Description
Les différents fragments présentent un décor ivoire, ocre et vert sur un fond bleu foncé. Des oiseaux, cailles ou perdrix, sont affrontés par paires. Chaque couple pince dans le bec un anneau retenant une perle ovale. Cet anneau est lui-même suspendu à un gros cabochon en forme de goutte, enchâssé dans une monture bordée de postes et fleuronnée en partie supérieure. Entre chaque paire d’oiseaux prend place un grand trèfle dont les deux feuilles latérales comprennent un dauphin, peu lisible aujourd’hui. La tige du trèfle est remplacée par une palmette. Une autre palmette, dressée sur un piédestal crénelé, occupe l’espace supérieur entre les trèfles, au-dessus du cabochon. Le dessin est reproduit au registre suivant, mais les trèfles ont été remplacés par de grosses fleurs, juchées sur une mince tigelle feuillue.
Par son iconographie, la soierie est comparable à quelques exemplaires de manchettes découverts par Albert Gayet en 1897 et en 1898. Les tonalités de la composition et les grandes fleurs sur tige rappellent l’exemplaire extrait de la tombe B 253 (inv. MT 26818.18), les oiseaux et les trèfles ornés, celui découvert dans la sépulture B 158 (inv. MT 26812.12), tandis que des dauphins similaires habitent les feuilles d’une palmette sur la soierie extraite de la tombe B 218 (inv. MT 26812.15). Tous sont des samits façonnés, tissés sur des fils de chaîne beige de torsion Z ; la proportion entre les fils de chaîne pièce et les fils de liage est équivalente, de une pour une ; l’étoffe, liée en sergé, est tissée avec des passées suivies de trois lats au moins, souvent quatre ou cinq, dont certains lattés ou interrompus ; généralement, la densité des chaînes est relativement faible par rapport au nombre des passées. Ces caractéristiques sont propres à la tradition de tissage méditerranéenne, et plus particulièrement égyptienne qui, au courant du Ve siècle, voit évoluer les savoir-faire et commence à réaliser des samits façonnés à trois lats ou plus. Le tisserand opère alors depuis l’envers du tissu. Le groupe peut avoir été produit entre le milieu du Ve siècle et le début du VIIe siècle.

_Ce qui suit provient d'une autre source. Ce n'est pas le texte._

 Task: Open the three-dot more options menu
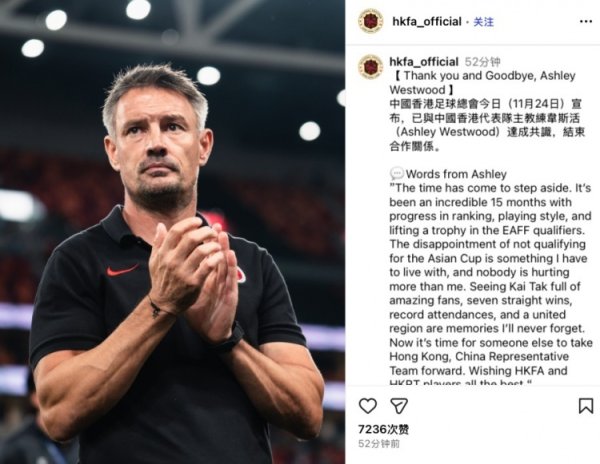[x=586, y=22]
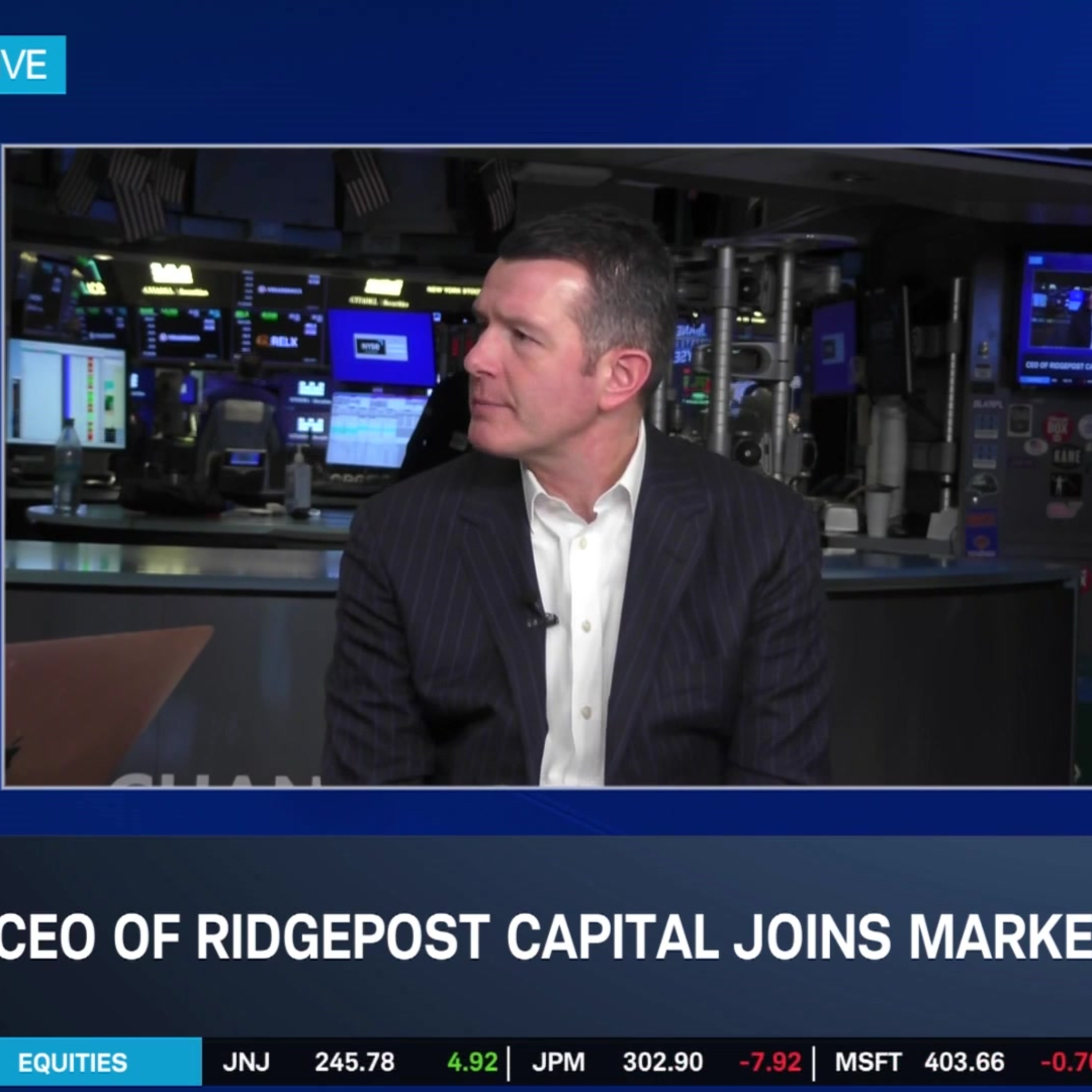Click the green 4.92 change value
Viewport: 1092px width, 1092px height.
tap(472, 1063)
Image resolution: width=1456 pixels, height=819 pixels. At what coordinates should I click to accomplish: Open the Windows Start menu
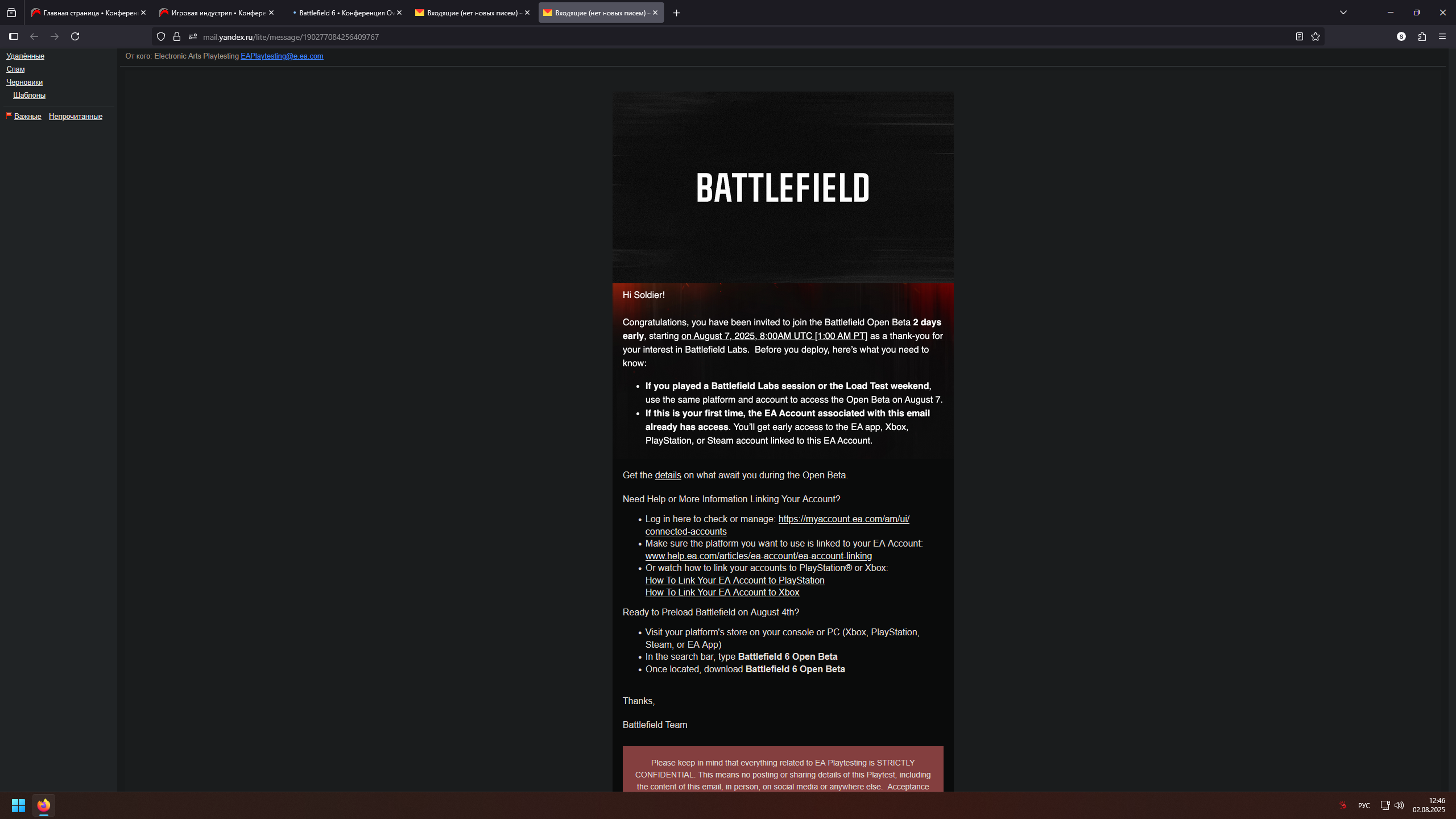(18, 805)
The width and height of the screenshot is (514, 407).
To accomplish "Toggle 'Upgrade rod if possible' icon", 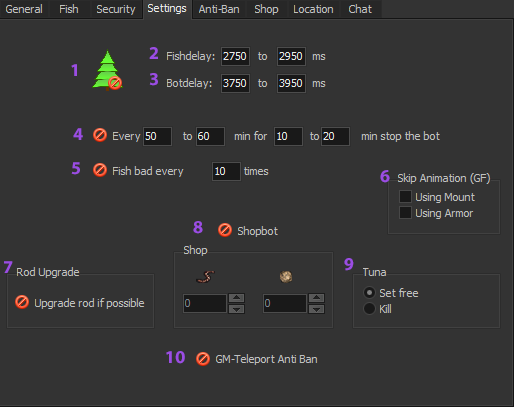I will pos(22,302).
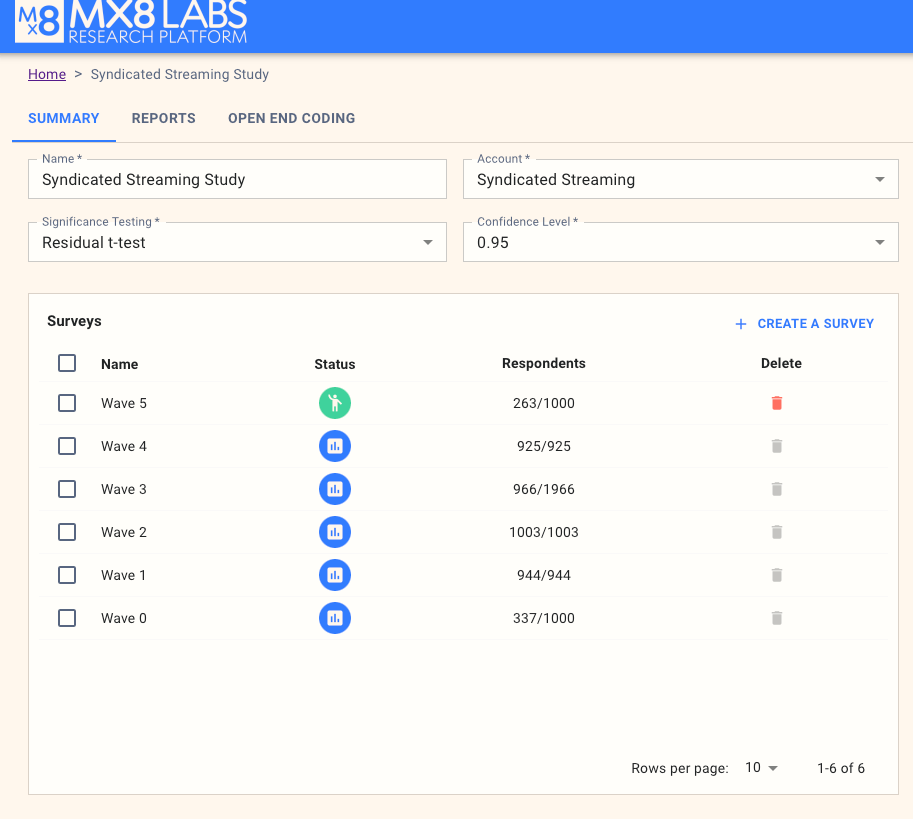
Task: Click the MX8 Labs logo
Action: pyautogui.click(x=131, y=23)
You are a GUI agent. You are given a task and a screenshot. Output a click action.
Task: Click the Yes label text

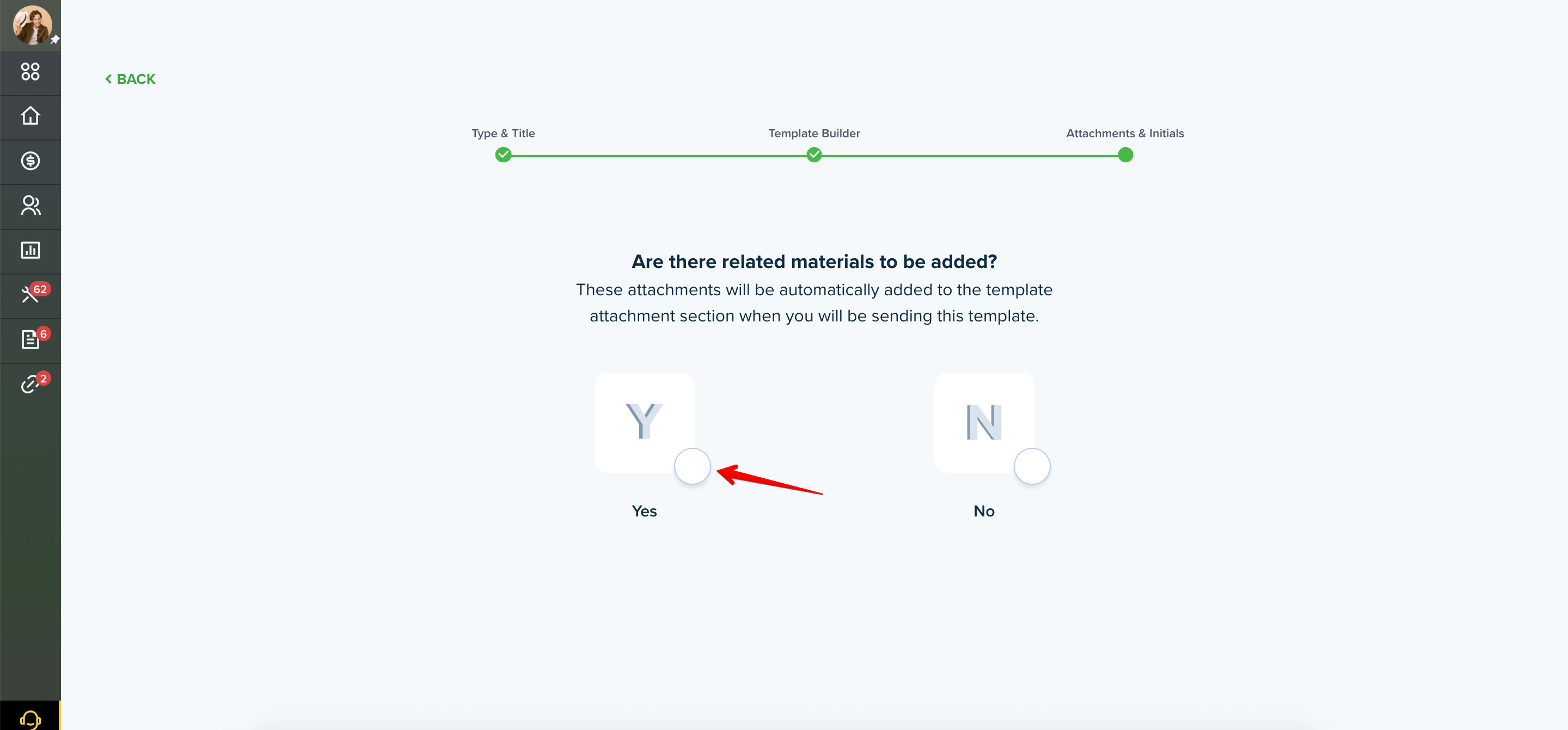pos(644,512)
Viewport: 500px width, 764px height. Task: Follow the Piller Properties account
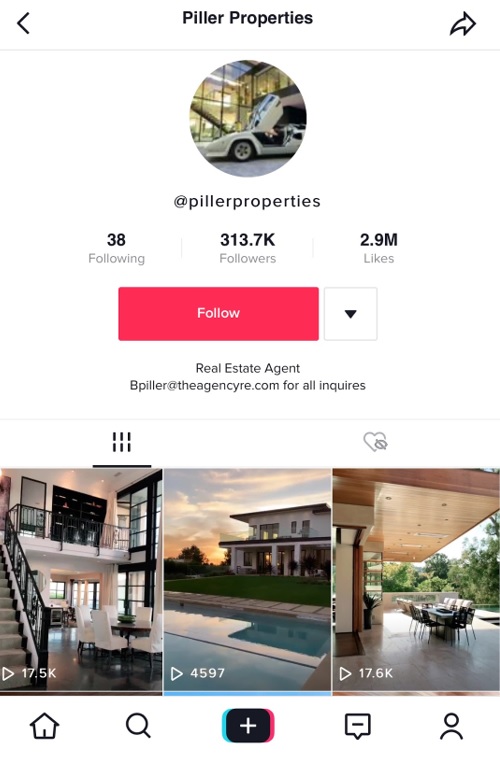(x=218, y=314)
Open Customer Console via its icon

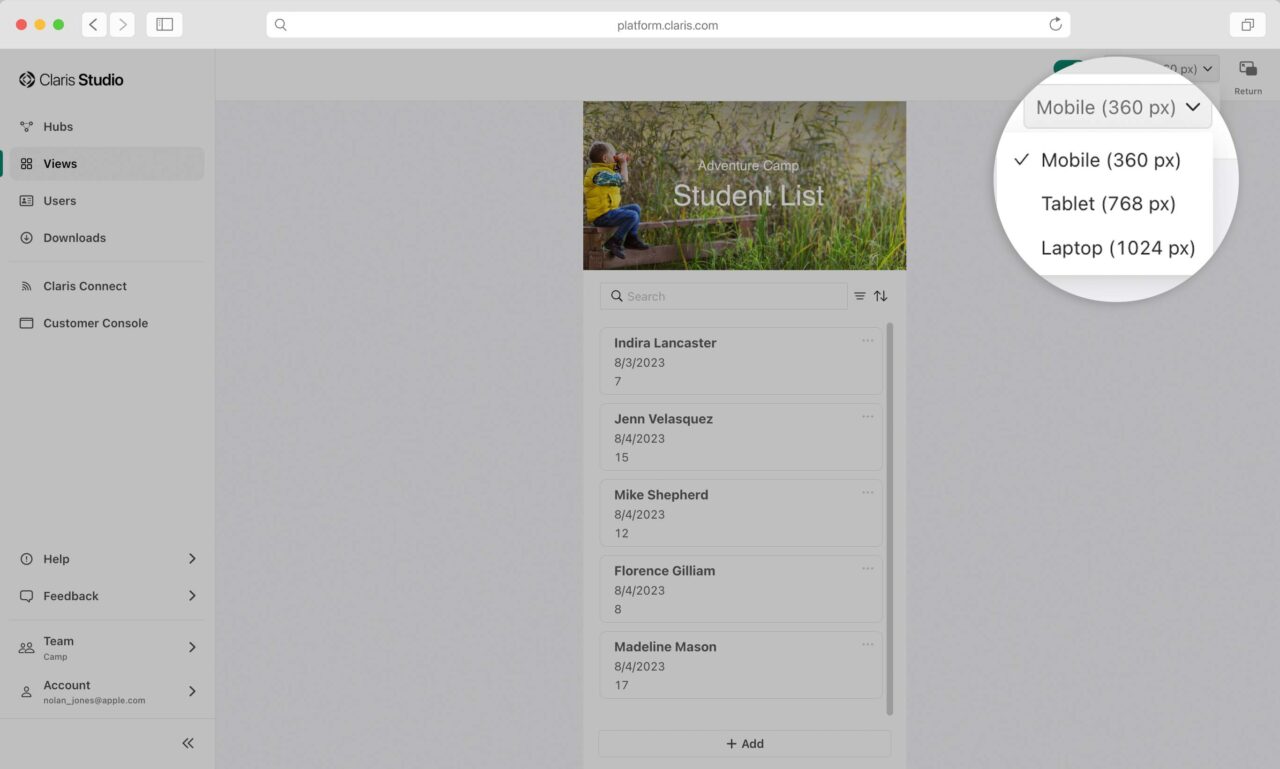pyautogui.click(x=26, y=323)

Par rapport aux soieries présentées dans l’exposition de 1898 comme étant des manchettes, cet exemplaire ne comporte pas les doubles bordures, en partie supérieure et inférieure, qui signalent généralement ces éléments. De plus, le motif disposé sur plusieurs registres répétés avec des variantes est plus proche de celui qui apparaît sur des fragments conservés à la Fondation Abegg de Riggisberg (inv. Nr. 4092 et Nr. 4092 a). La composition y fait alterner des registres avec des couples d’oiseaux affrontés, l’aile déployée et la tête retournée, et avec des griffons. Tous reposent sur des bases crénelées, auxquelles sont suspendues des palmettes ou des coupelles grenues évoquant peut-être un fruit. Cette soierie, découpée en bandes, bordées par des replis de couture, était probablement appliquée au bord d’un vêtement. On ignore, malheureusement, de quel type de parement provient l’exemplaire lyonnais.